- [YOUR OBJECTIVE]:
As an exercise in exact copying, transcribe the lines below from the one holding "This screenshot has width=358, height=224." through the last, with both ends included and pictures left out.

- [SUPPLIED ENTRIES]:

============

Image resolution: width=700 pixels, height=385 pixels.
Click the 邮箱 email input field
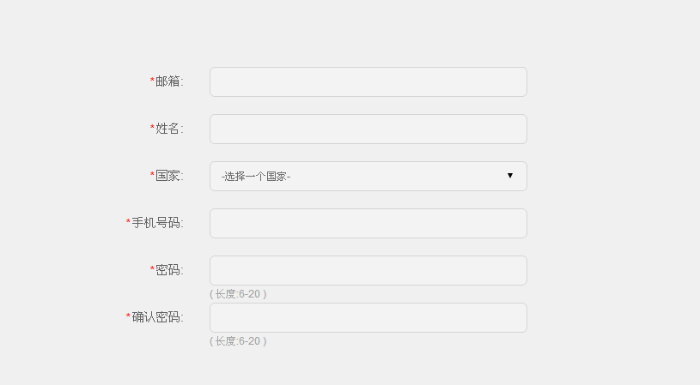click(368, 81)
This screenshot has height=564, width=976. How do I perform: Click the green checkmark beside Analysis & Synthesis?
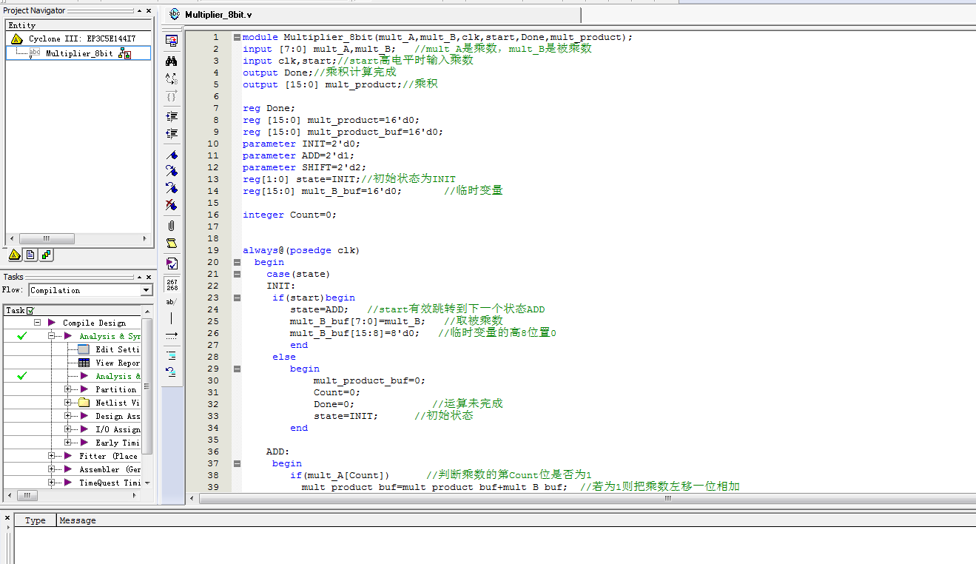[21, 335]
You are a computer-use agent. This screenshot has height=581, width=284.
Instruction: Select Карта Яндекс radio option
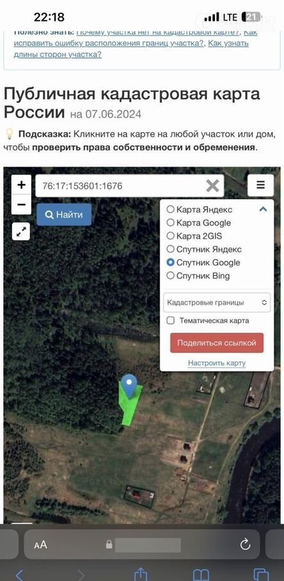tap(199, 209)
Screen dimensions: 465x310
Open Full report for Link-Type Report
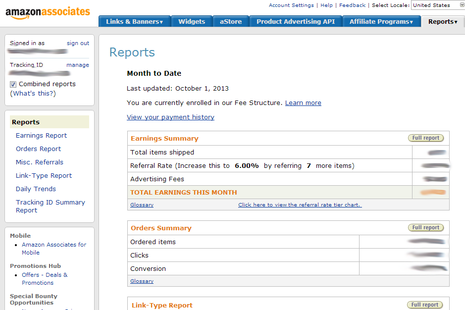click(425, 305)
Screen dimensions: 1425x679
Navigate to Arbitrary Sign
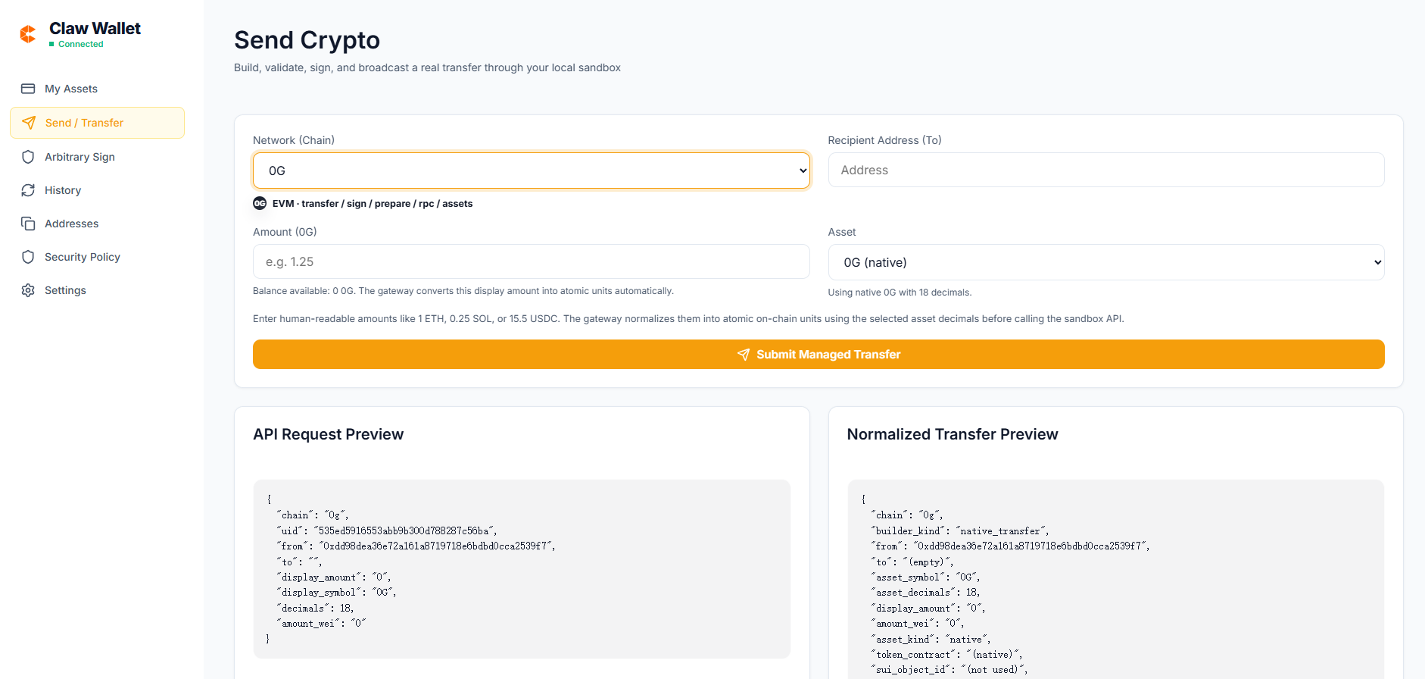(80, 157)
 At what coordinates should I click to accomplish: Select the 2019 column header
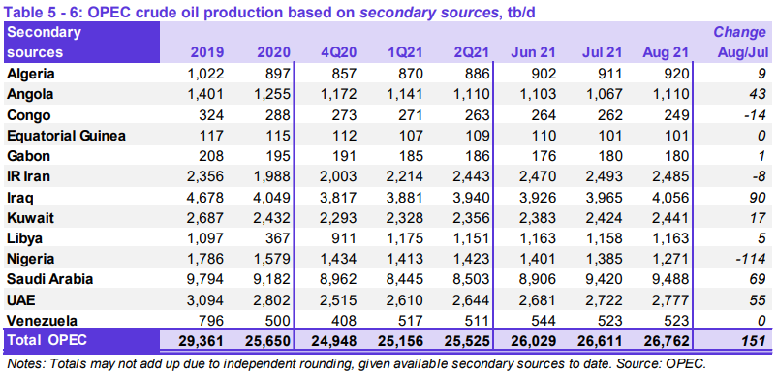[207, 52]
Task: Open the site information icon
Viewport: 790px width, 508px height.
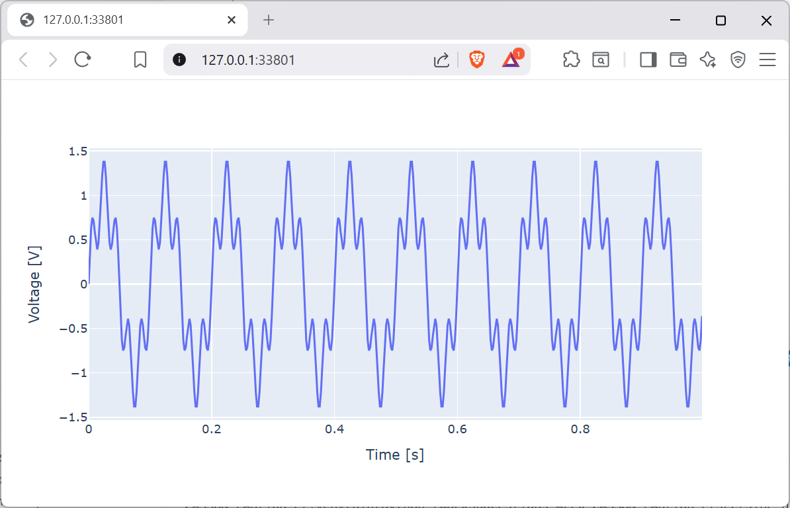Action: pyautogui.click(x=179, y=60)
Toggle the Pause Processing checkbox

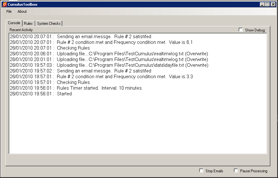(x=236, y=171)
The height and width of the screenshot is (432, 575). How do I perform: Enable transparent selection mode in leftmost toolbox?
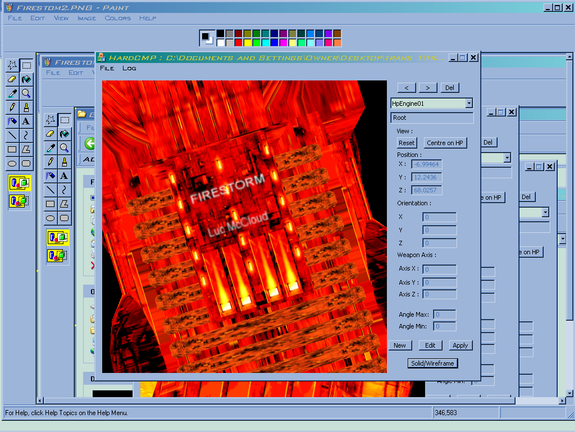pyautogui.click(x=20, y=201)
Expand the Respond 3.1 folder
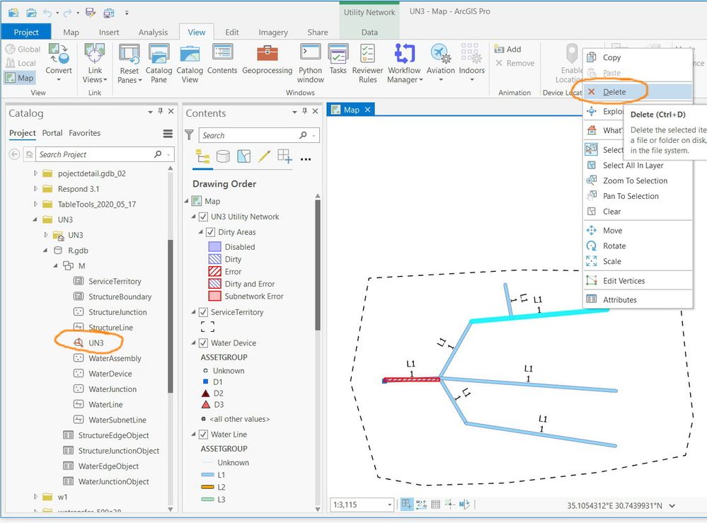The width and height of the screenshot is (707, 523). [x=35, y=189]
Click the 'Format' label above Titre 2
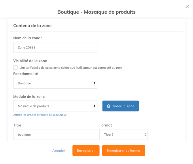Viewport: 193px width, 164px height. [x=106, y=125]
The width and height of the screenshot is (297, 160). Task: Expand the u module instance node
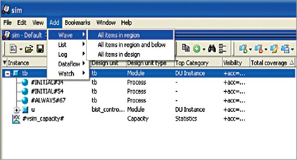click(x=16, y=110)
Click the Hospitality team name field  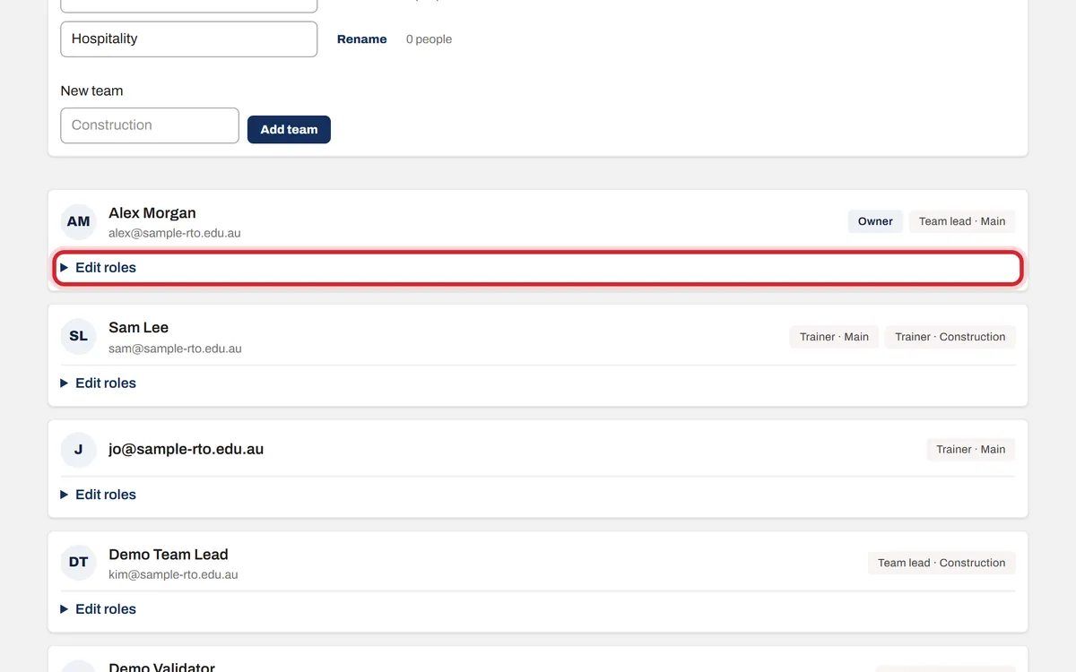pyautogui.click(x=189, y=39)
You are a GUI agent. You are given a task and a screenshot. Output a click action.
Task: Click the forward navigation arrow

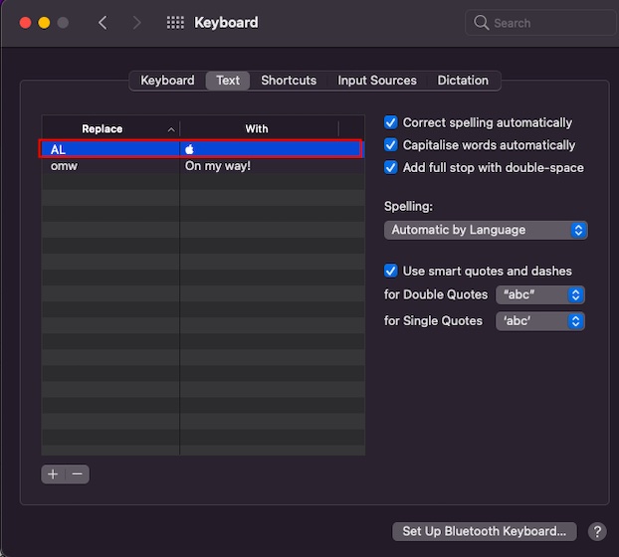click(x=136, y=23)
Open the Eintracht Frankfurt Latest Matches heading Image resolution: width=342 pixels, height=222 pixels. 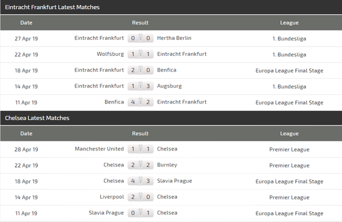pos(52,7)
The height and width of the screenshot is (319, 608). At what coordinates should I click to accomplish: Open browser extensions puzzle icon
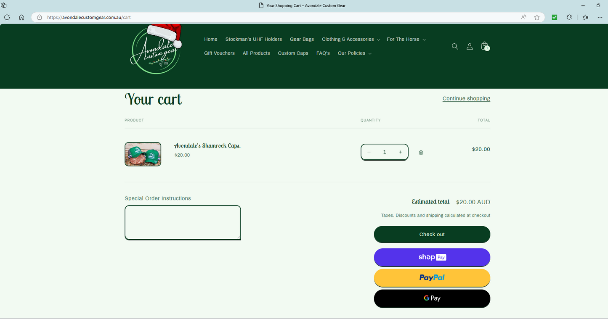tap(569, 17)
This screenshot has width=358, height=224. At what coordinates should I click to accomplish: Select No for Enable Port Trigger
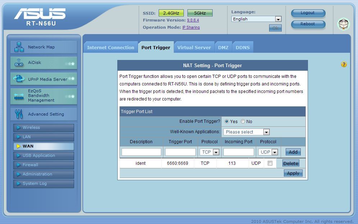click(x=243, y=122)
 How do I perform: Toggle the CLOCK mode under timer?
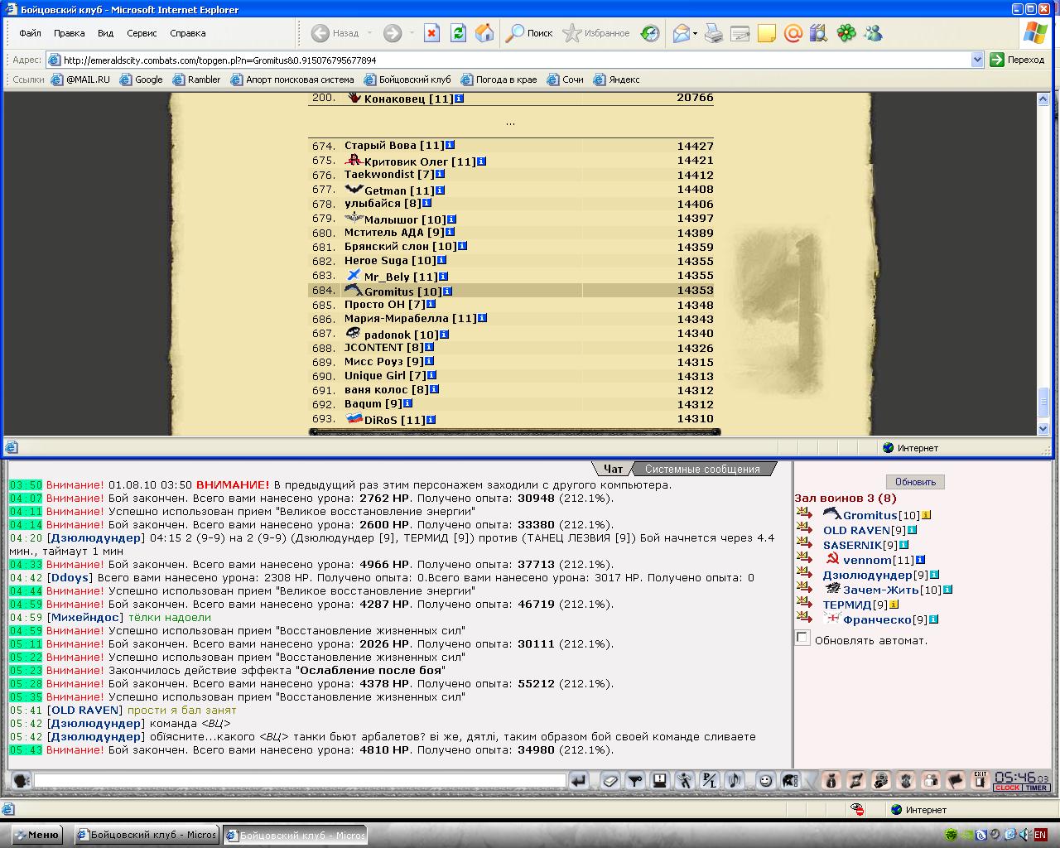click(1007, 788)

============

- [OUTPUT BELOW]:
This screenshot has width=358, height=224. At what coordinates should I click to accomplish: Select No for Enable Port Trigger
click(x=243, y=122)
 How do I perform: Toggle the CLOCK mode under timer?
click(1007, 788)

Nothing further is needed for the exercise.